Can you reproduce, word for word, the lines below from the very first one through the line containing "center [142, 358].", including both of those lines and nothing past them?

Segment Start: Study material

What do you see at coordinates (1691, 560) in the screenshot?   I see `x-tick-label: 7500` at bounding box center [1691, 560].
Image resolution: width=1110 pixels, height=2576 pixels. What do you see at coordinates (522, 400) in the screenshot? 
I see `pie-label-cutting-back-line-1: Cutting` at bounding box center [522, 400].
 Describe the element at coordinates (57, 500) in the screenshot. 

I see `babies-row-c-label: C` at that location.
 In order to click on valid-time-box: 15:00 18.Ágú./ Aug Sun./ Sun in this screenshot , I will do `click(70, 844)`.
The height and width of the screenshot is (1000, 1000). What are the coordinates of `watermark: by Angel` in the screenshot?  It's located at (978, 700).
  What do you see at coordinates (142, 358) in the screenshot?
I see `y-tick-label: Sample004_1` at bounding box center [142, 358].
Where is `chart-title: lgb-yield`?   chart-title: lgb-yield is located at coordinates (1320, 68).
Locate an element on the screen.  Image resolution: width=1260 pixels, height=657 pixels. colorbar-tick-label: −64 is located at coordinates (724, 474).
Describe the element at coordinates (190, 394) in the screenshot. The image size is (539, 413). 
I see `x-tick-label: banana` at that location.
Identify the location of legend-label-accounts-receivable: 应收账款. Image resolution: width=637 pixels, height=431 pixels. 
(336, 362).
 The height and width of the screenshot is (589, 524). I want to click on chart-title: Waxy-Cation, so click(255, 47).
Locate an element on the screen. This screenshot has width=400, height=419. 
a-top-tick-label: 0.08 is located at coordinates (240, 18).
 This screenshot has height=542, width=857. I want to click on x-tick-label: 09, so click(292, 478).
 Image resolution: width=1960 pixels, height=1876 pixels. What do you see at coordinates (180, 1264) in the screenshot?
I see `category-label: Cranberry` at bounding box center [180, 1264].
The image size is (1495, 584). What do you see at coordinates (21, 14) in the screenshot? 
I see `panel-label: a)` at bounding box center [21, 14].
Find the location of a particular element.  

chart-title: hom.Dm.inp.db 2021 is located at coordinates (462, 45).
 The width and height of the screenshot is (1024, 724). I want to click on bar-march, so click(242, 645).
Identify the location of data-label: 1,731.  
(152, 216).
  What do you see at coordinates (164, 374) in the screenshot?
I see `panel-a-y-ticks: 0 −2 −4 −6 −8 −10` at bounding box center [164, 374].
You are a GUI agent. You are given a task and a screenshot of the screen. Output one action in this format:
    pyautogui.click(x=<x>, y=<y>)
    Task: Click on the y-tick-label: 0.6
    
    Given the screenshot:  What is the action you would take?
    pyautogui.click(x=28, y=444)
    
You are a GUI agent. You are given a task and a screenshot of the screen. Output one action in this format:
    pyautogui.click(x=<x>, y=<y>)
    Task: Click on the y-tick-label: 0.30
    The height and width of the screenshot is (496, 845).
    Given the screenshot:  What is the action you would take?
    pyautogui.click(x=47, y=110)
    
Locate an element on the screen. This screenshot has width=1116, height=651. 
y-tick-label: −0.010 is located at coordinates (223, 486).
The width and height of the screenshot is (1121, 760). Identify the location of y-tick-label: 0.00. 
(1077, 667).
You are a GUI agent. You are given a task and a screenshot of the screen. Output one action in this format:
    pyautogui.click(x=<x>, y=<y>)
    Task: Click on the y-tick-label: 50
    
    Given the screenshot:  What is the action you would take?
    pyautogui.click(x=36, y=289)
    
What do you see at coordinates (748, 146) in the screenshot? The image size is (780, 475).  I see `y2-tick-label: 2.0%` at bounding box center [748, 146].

Segment End: Study material

● **Solution to this task**
What do you see at coordinates (1691, 560) in the screenshot?   I see `x-tick-label: 7500` at bounding box center [1691, 560].
Image resolution: width=1110 pixels, height=2576 pixels. What do you see at coordinates (522, 400) in the screenshot? 
I see `pie-label-cutting-back-line-1: Cutting` at bounding box center [522, 400].
 Describe the element at coordinates (57, 500) in the screenshot. 

I see `babies-row-c-label: C` at that location.
 In order to click on valid-time-box: 15:00 18.Ágú./ Aug Sun./ Sun in this screenshot , I will do `click(70, 844)`.
The height and width of the screenshot is (1000, 1000). What are the coordinates of `watermark: by Angel` in the screenshot?  It's located at (978, 700).
  What do you see at coordinates (142, 358) in the screenshot?
I see `y-tick-label: Sample004_1` at bounding box center [142, 358].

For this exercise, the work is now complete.